(Requirement A) From the page on SKU-level cost tracking, list the top vendors by retail value, each with the dollar figure given for it.
(Requirement B) Carry on the SKU-level cost tracking page from its last line.

(Passage shown)
← Back to all projects
In Progress Created 2026-03-31 0/32 tasks

SKU-Level Cost Tracking Implementation

Priority: P2 Category: PREP


Executive Summary

Add product cost data to the Shopify SQLite database to enable true gross margin analysis. The existing pipeline tracks revenue (price, compare_at_price) but has zero cost visibility. Shopify natively supports cost-per-item on inventory items — we can pull existing cost data via API immediately, then build a vendor sheet import pipeline to fill gaps. POC covers the top 100 SKUs by revenue volume.


Research Phase

Current State

Database: ~/ai-projects-local/shopify-bigquery-pipeline/data/shopify.db

  • variants table: has price, compare_at_price, inventory_item_idno cost column
  • line_items table: has price, total_discountno cost column
  • products table: has vendor — useful for vendor-level cost assumptions

FO Store Inventory Snapshot (as of last sync):

  • 2,244 active SKUs across 22 vendors
  • $121,007 total retail inventory value
  • Top vendors by retail value: Riley Blake Designs ($67K), FreeSpirit ($15K), Andover ($13K)

(Dataset extract)
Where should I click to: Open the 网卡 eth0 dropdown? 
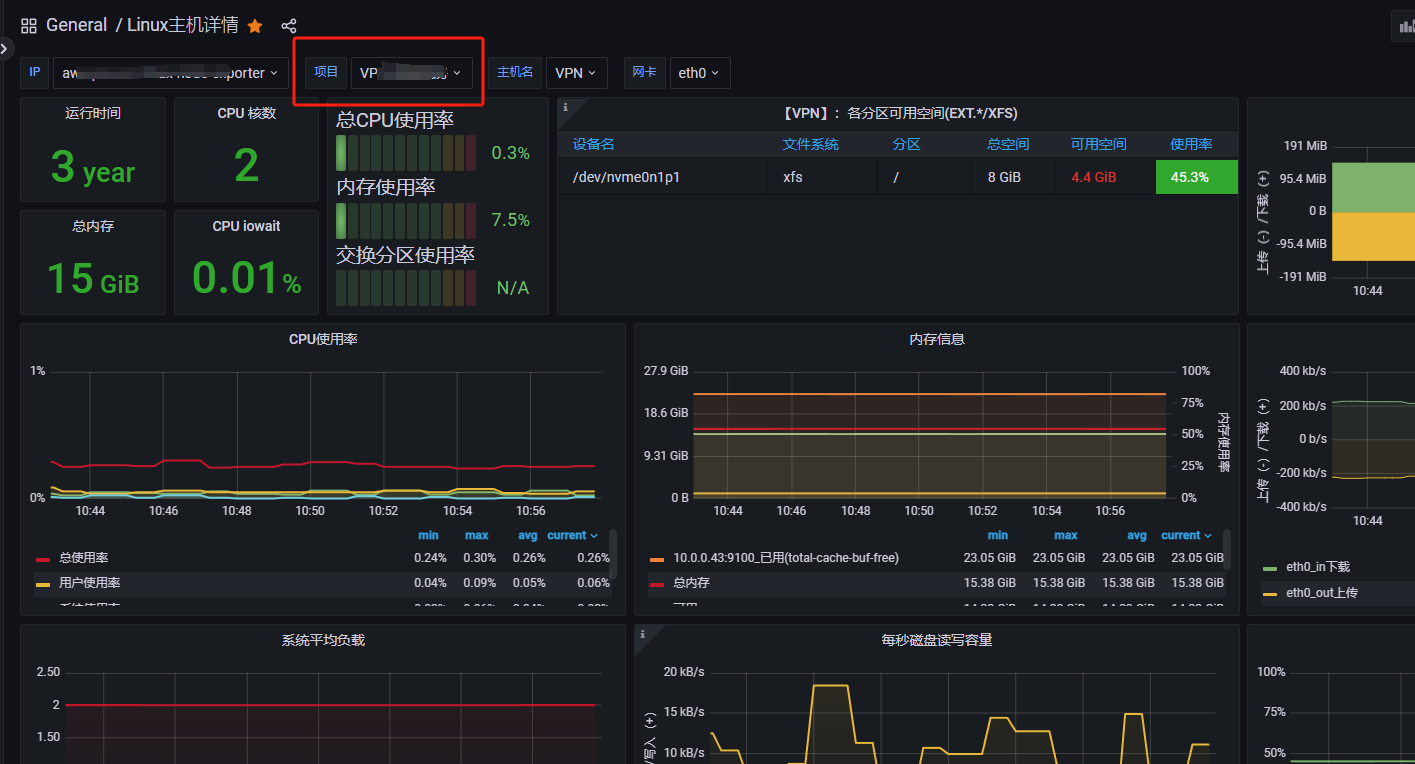click(700, 73)
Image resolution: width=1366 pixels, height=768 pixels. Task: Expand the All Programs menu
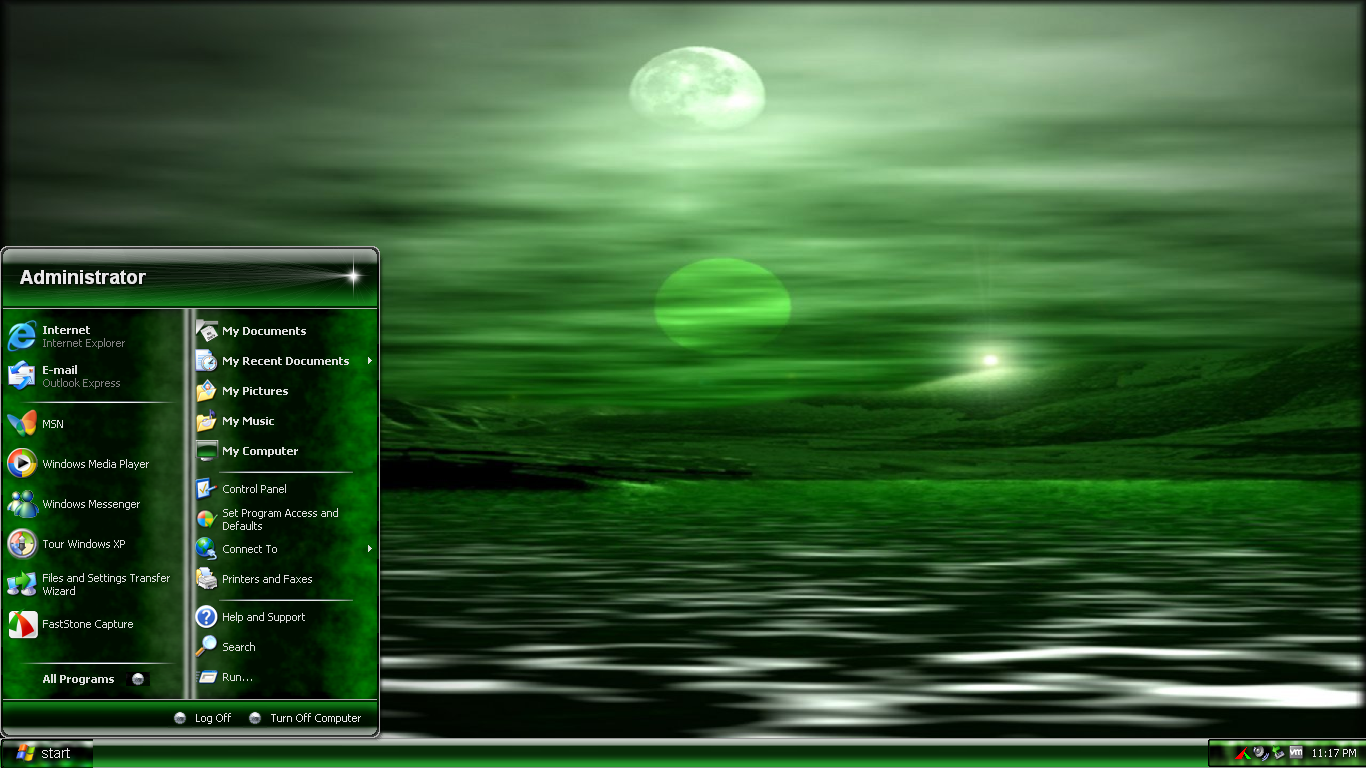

(Task result A) Riley Blake Designs ($67K), FreeSpirit ($15K), Andover ($13K)

(Task result B)
Shopify API Capability:

  • Shopify stores cost (wholesale/unit cost) on the InventoryItem object
  • Already captured inventory_item_id on every variant row — this is the join key
  • REST endpoint: GET /admin/api/2024-01/inventory_items/{id}.jsoncost field
  • GraphQL: inventoryItem { unitCost { amount } } — supports bulk operations
  • Cost field is optional — many merchants leave it blank; we'll discover coverage rate in Phase 1

Landed Cost Components:

  • Wholesale (unit cost from vendor invoice)
  • Inbound freight (typically 3-8% of wholesale for fabric, varies by vendor/carrier)
  • Import duties (varies by country of origin; most fabric from China at ~12.5% HTS 5208.xx)
  • Payment processing is usually excluded from COGS (considered operating expense)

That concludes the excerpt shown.